■ Problem requirements
Take the line containing "This screenshot has height=394, width=600." and every line after it to the end of the records, and copy them exactly, leaving out pictures.
*** Opening of Listed entries ***
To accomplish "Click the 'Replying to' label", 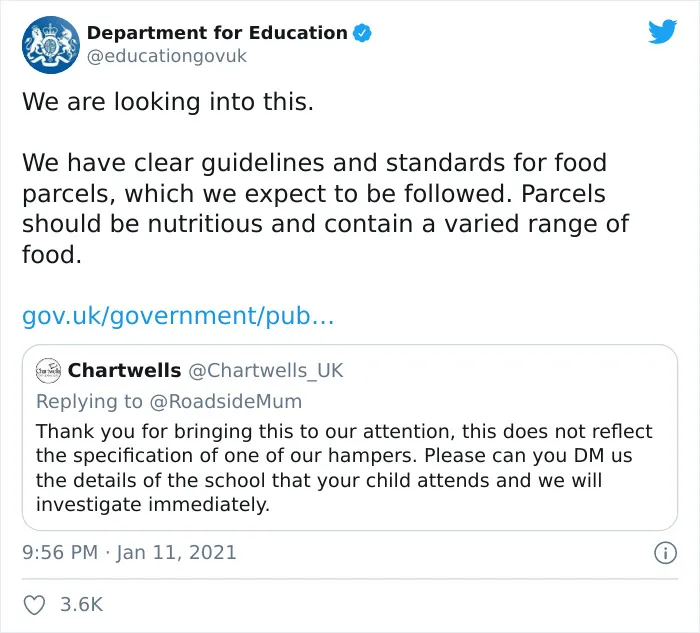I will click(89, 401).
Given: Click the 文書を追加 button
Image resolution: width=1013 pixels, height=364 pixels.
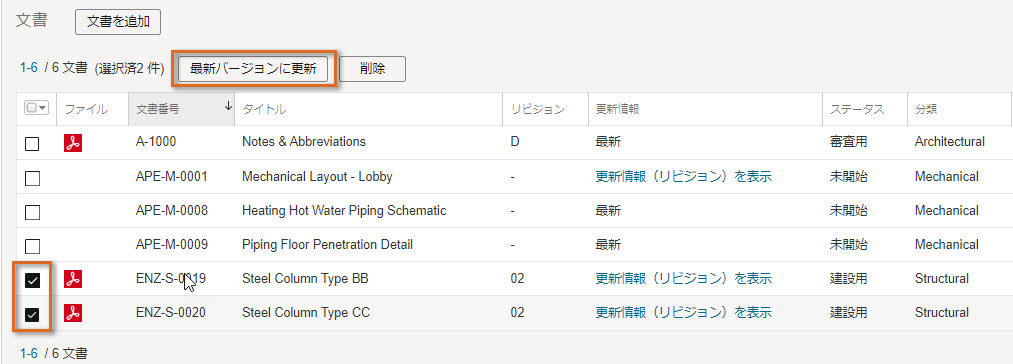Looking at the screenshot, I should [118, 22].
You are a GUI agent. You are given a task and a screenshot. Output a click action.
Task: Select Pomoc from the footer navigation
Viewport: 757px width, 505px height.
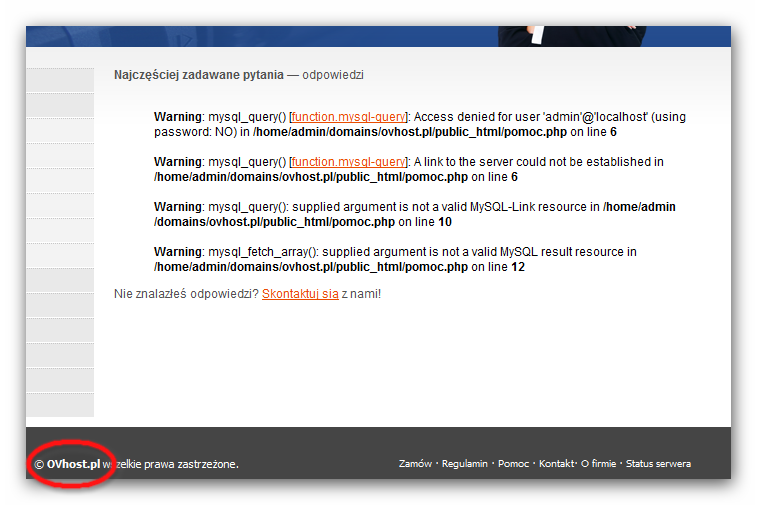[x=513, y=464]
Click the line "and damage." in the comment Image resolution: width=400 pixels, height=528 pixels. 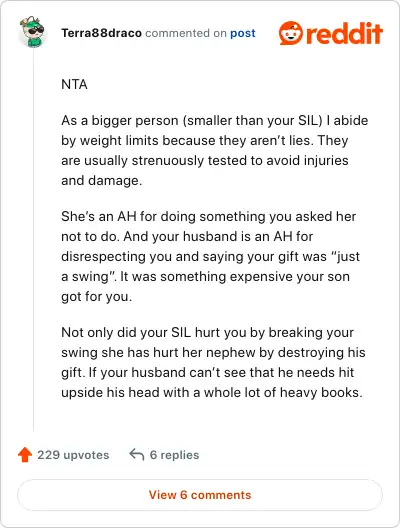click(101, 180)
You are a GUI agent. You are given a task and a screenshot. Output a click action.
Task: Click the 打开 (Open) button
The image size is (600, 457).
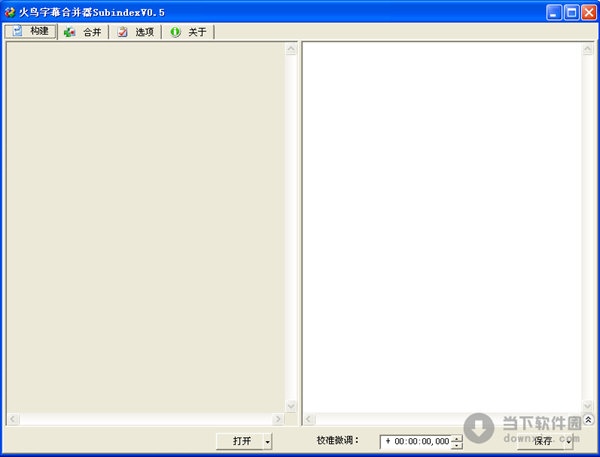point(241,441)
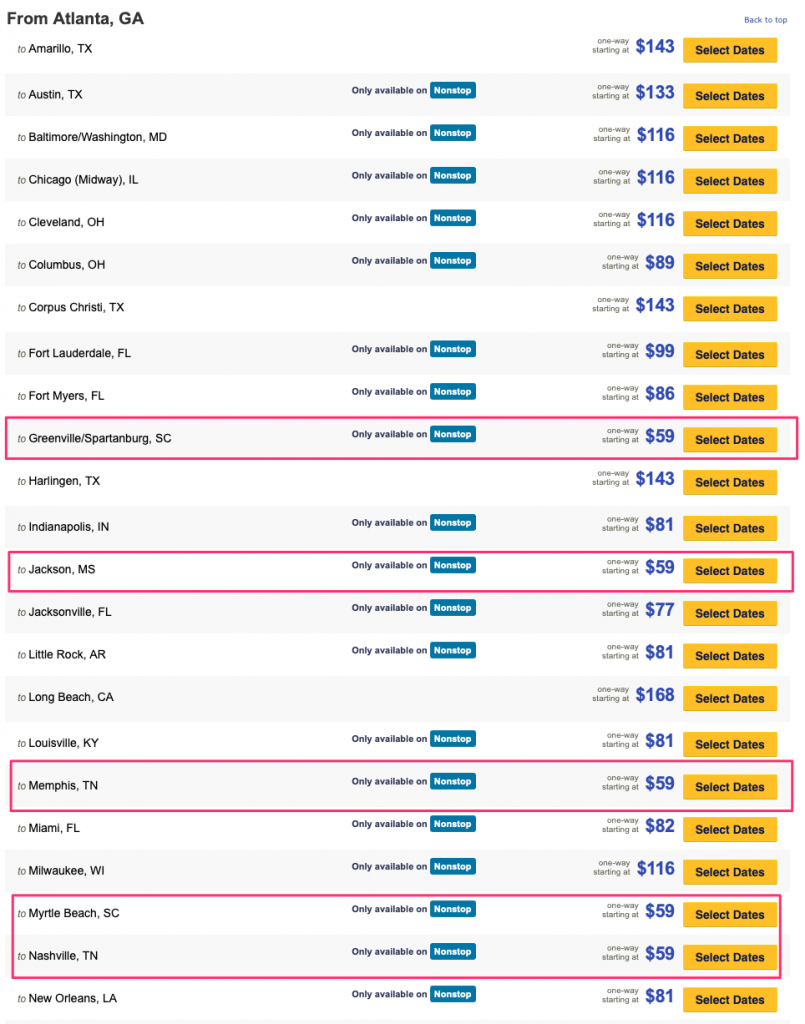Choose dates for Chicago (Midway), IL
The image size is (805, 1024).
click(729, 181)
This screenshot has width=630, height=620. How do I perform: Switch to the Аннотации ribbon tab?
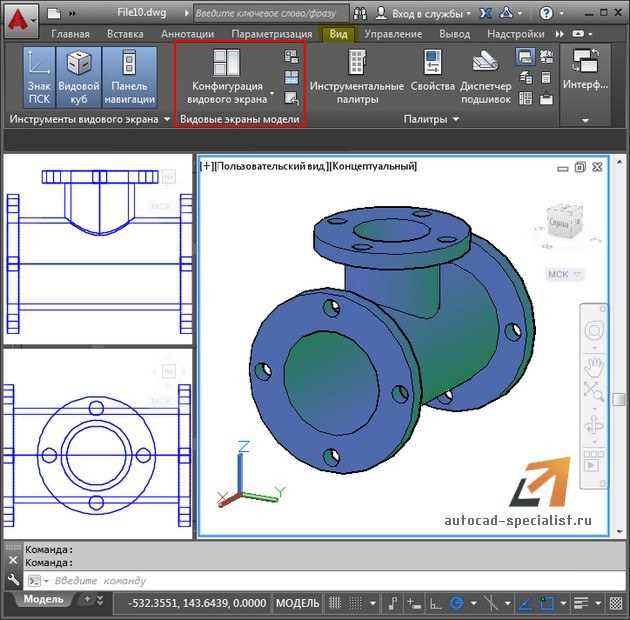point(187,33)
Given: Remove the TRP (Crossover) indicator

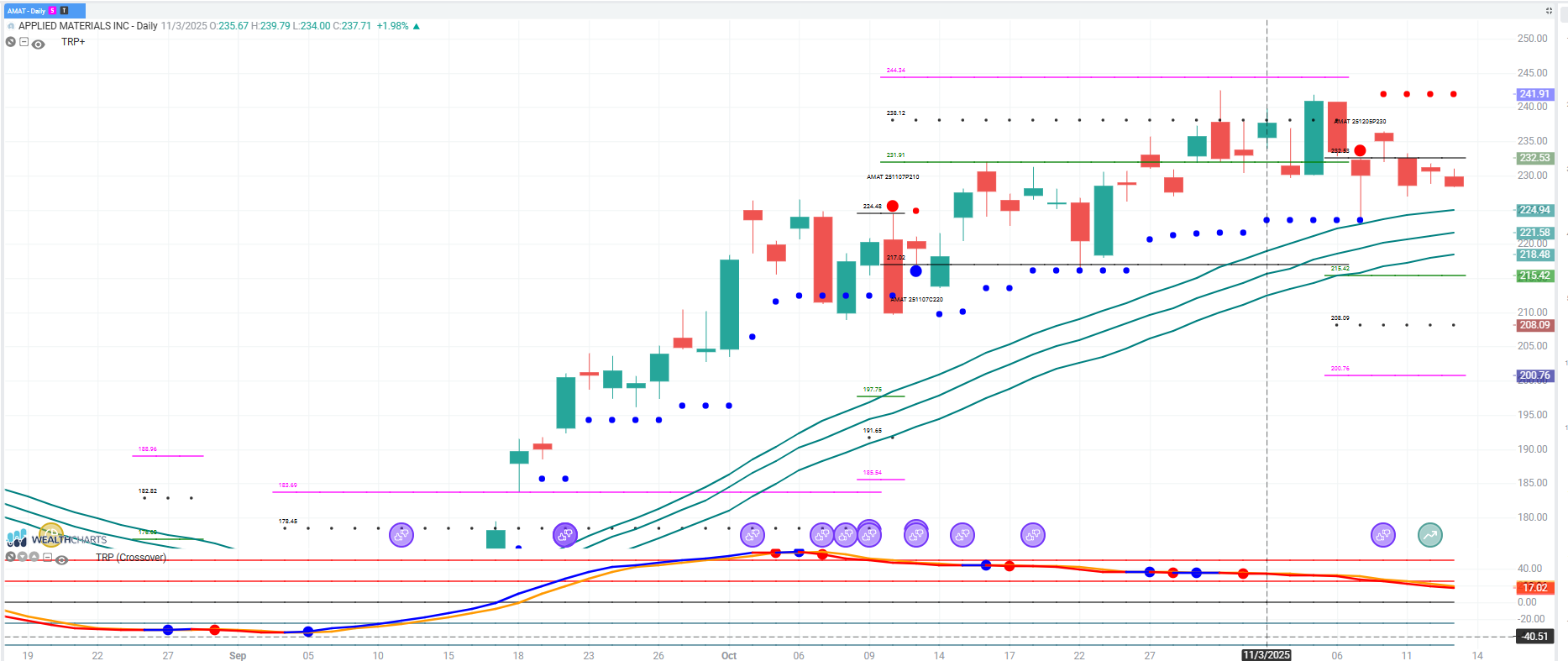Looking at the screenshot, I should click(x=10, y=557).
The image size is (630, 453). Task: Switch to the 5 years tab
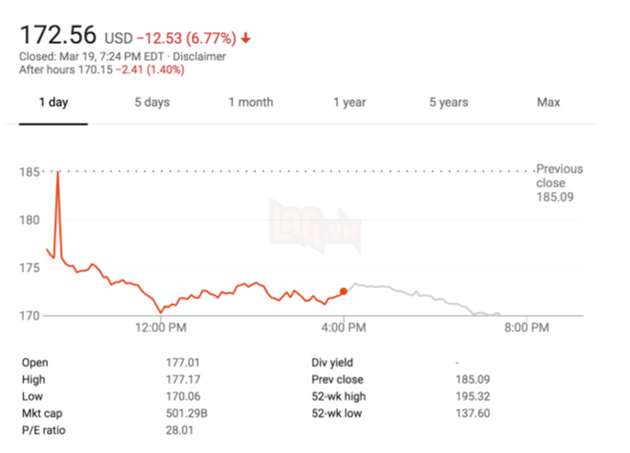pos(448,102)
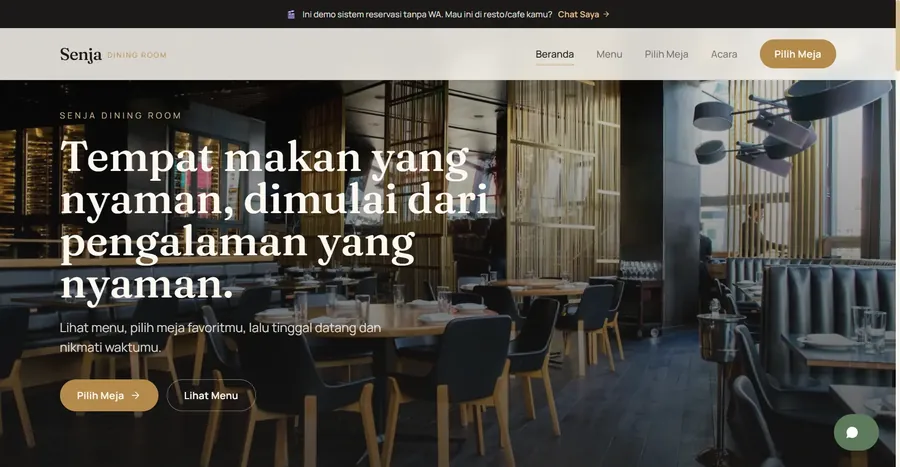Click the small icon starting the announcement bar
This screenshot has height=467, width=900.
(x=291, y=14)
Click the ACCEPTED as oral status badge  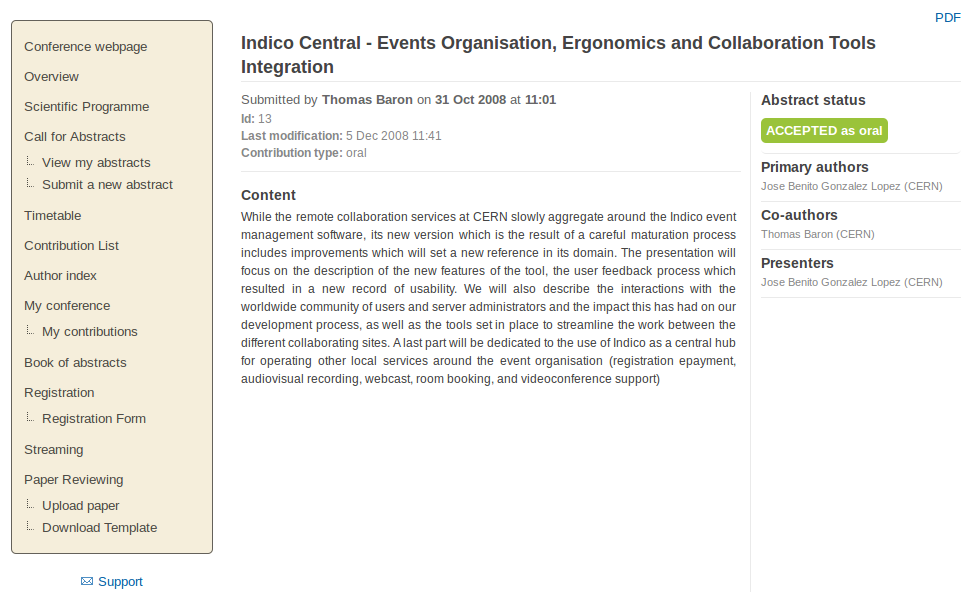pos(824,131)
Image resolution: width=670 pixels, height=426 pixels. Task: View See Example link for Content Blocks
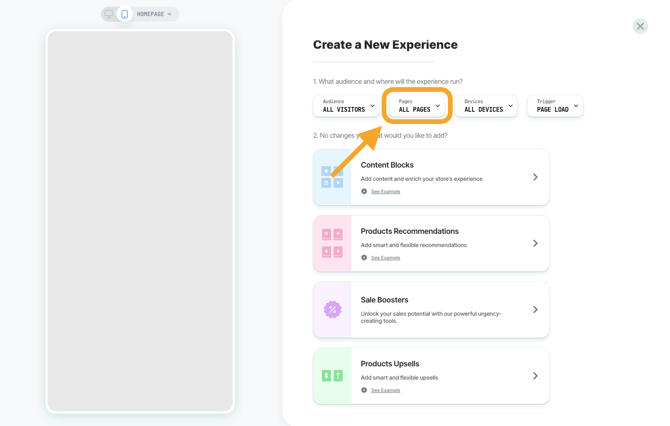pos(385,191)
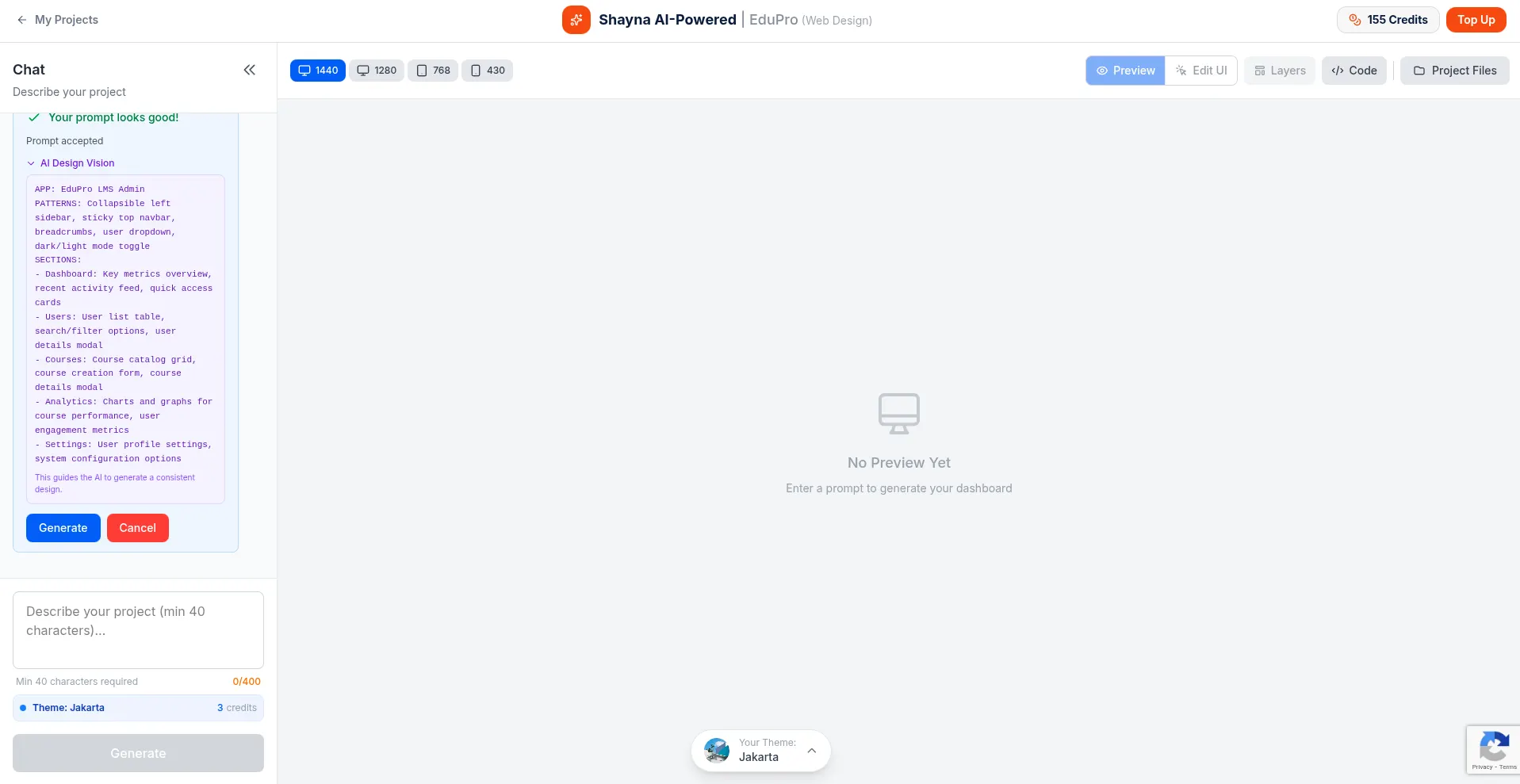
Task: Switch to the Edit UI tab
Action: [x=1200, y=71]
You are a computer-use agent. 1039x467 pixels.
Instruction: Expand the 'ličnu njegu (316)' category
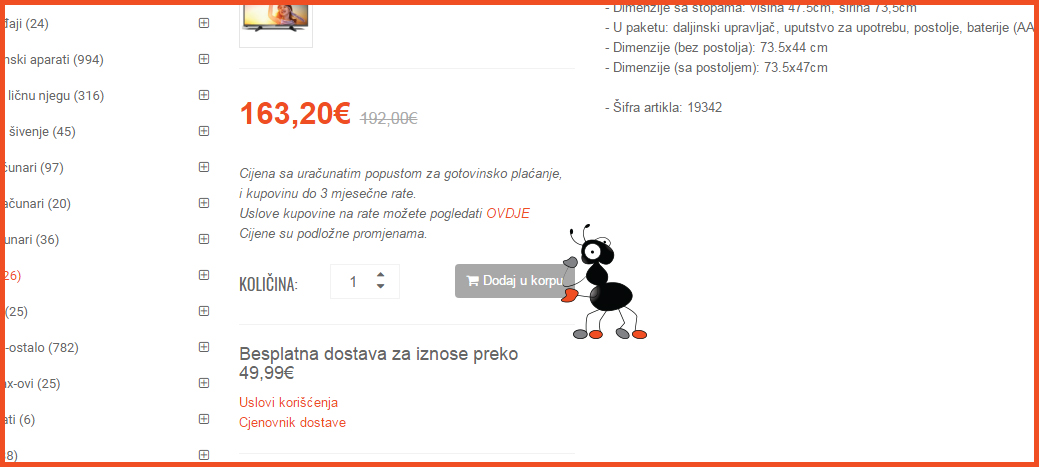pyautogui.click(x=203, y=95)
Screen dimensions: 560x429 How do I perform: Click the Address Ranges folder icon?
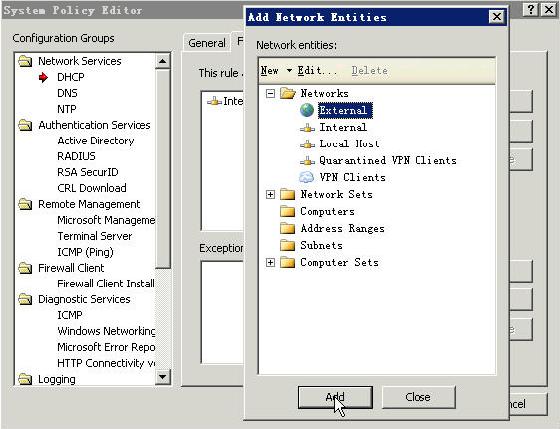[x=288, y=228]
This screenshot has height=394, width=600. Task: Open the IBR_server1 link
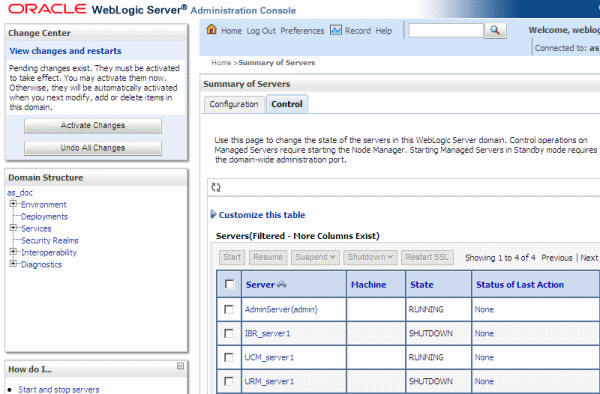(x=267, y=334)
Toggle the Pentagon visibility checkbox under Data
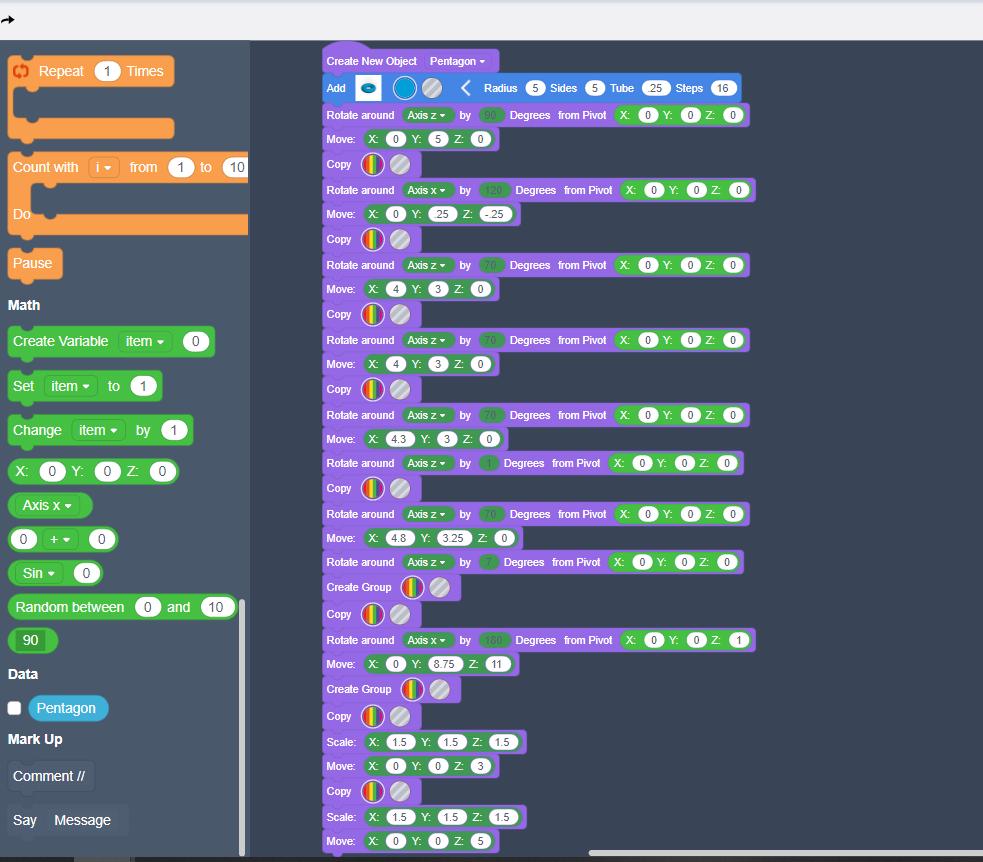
*** Close of Listed entries ***
■ Solution for this exercise
This screenshot has height=394, width=600. Task: Open the IBR_server1 link
(x=267, y=334)
Toggle the Pentagon visibility checkbox under Data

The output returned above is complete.